Source : Saint-Omer, Bibliothèque d’agglomération, ms 465, f. 161v.

Les mêmes rituels se retrouvent dans les grands établissements d’enfermement de l’époque moderne, où l’on renoue en outre avec certaines pratiques monastiques.

Comme l’entrée en religion, l’arrivée en détention implique de porter de nouveaux vêtements. Au 19e siècle, ceux des détenus sont faits de tissus grossiers et résistants. À leur libération, les prisonniers retrouvent les habits portés au moment de leur incarcération, sauf lorsqu’il s’agit de haillons, ce qui est fréquent.

Dans ce cas, les directeurs d’établissement peuvent leur fournir « les vêtements d’absolue nécessité », qu’ils proviennent des « condamnés qui meurent dans les maisons centrales » ou qu’ils soient fabriqués à leur intention (rapport du 24 février 1827, AN F 16/410).

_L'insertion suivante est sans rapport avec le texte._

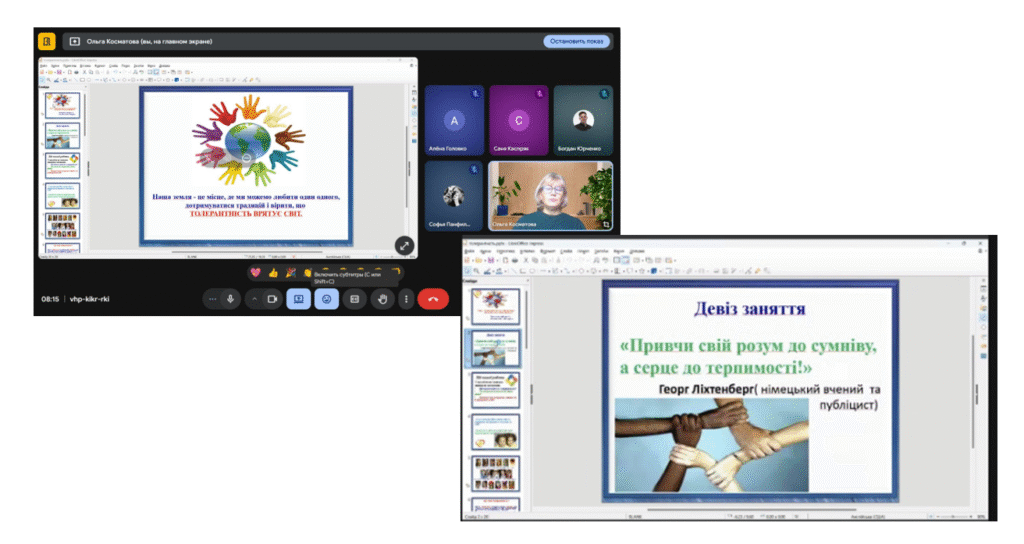Mute the microphone in Meet

point(231,298)
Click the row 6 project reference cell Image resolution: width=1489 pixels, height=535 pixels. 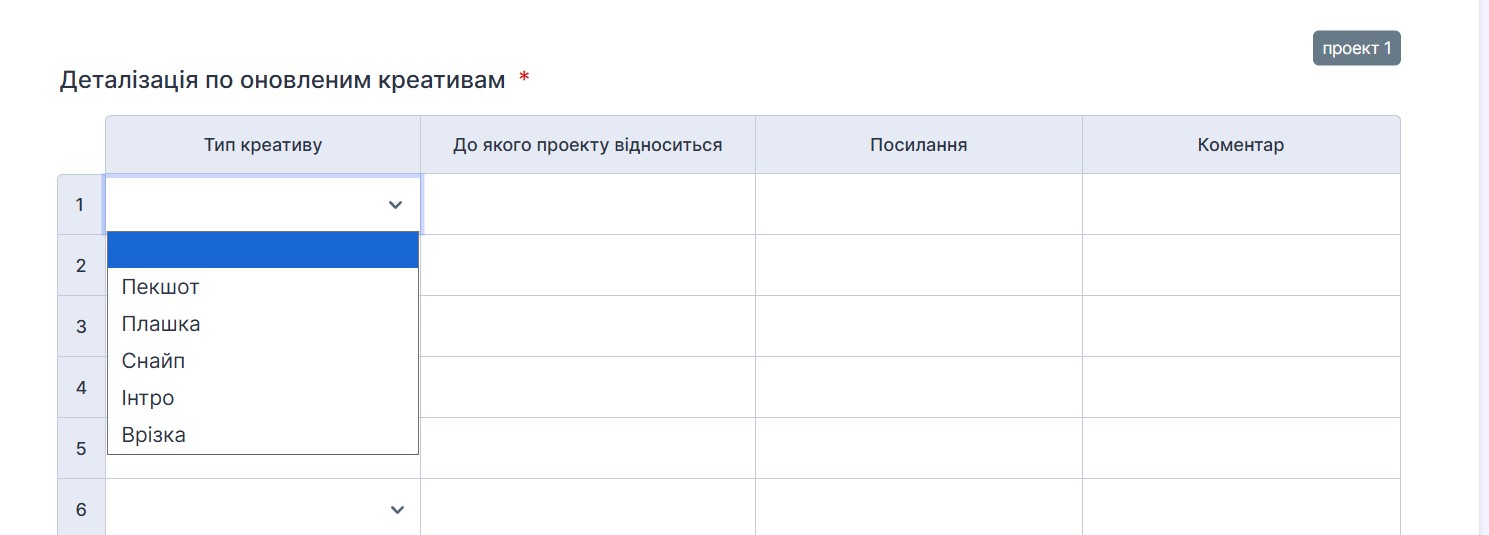(x=587, y=509)
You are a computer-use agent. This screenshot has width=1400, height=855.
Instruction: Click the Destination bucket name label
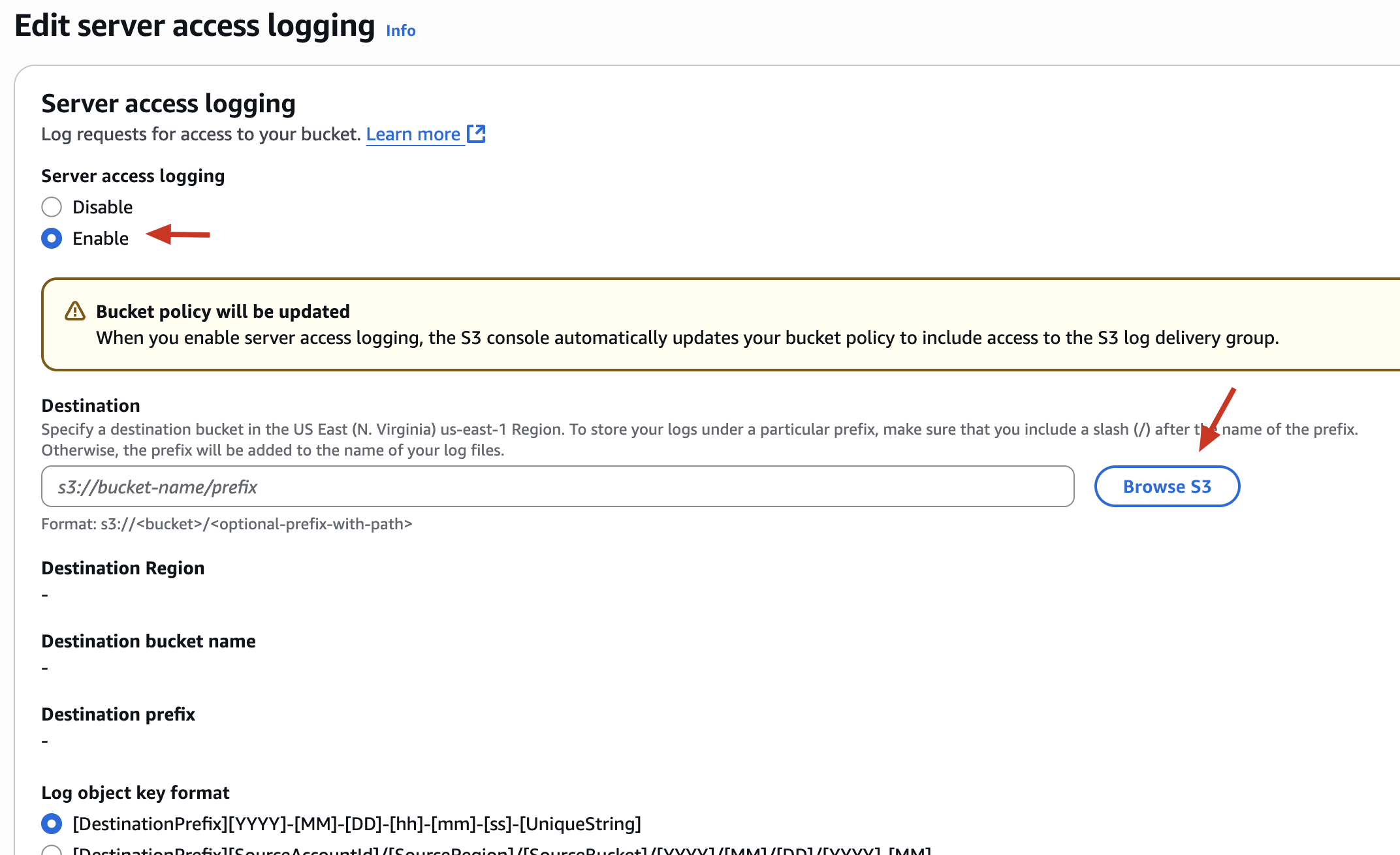[x=148, y=641]
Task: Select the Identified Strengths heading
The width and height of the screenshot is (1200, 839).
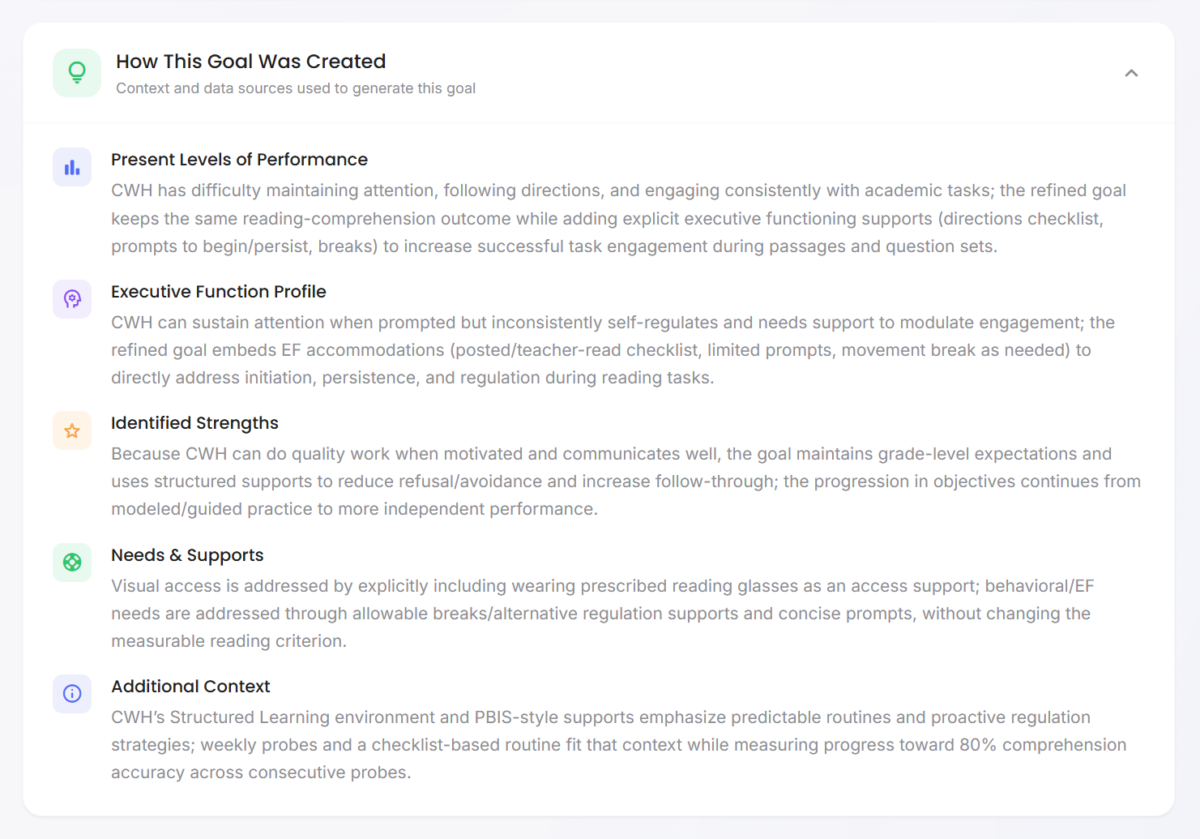Action: coord(194,423)
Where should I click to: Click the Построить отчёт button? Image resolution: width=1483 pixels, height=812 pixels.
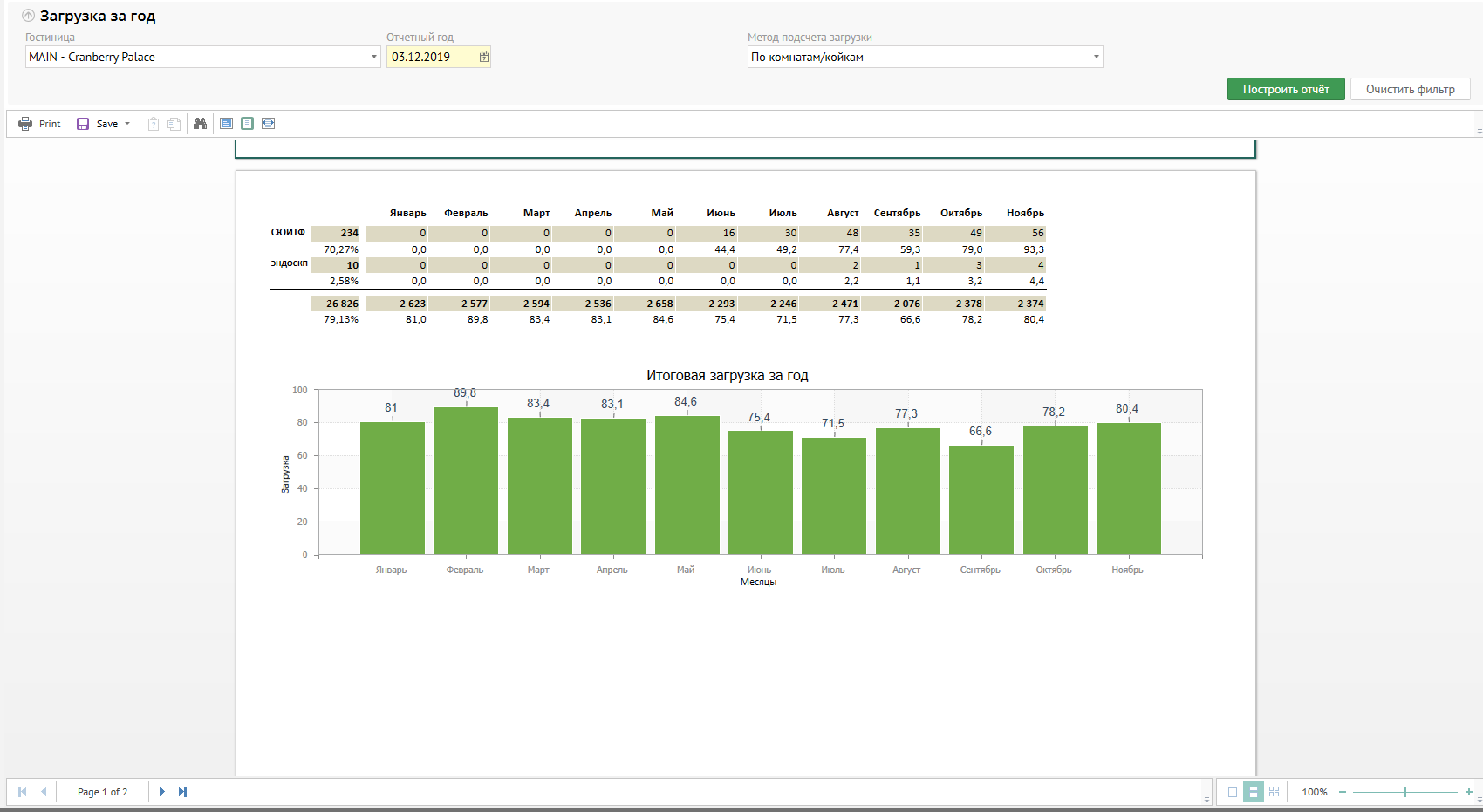click(x=1285, y=89)
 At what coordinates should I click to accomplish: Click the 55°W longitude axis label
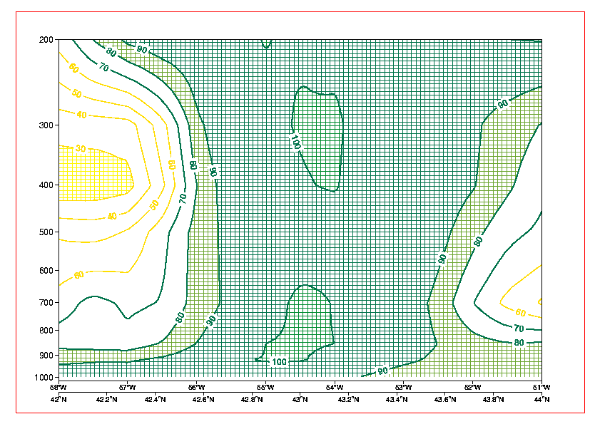point(265,386)
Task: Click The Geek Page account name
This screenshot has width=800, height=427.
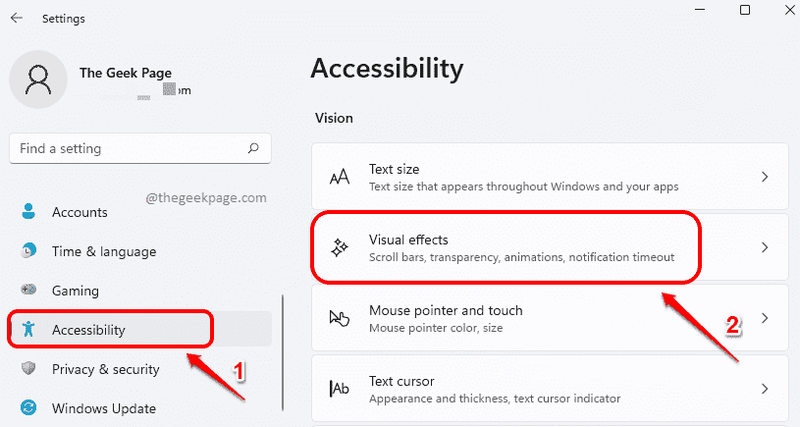Action: [126, 73]
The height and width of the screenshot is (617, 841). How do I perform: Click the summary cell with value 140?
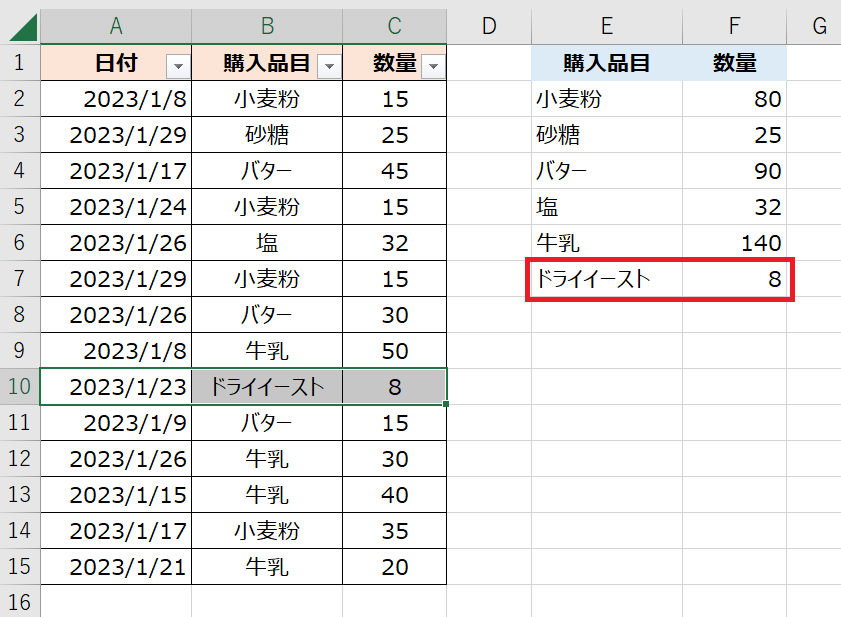pos(735,243)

Les habits des prisonniers permettent de les distinguer des autres personnes fréquentant l’établissement et délivrent parfois de subtils messages de différenciation. En Saxe, vers 1840, les prisonniers de 2e classe arborent des boutons blancs, tandis que ceux de 1ère classe – considérés comme plus dangereux – portent des boutons jaunes et le chiffre romain « I » en rouge sur le bras. Le nombre de récidives est signalé par des bandes jaunes. Les prisonniers accomplissant des tâches ménagères portent une lettre « H » en métal, pour Hausarbeit (« travail domestique »), ceux qui ont le droit de quitter l’établissement (pour travailler dans les champs, par exemple) sont marqués par un signe jaune. Ce marquage classe les détenus en différentes catégories, tout en leur assignant différents espaces.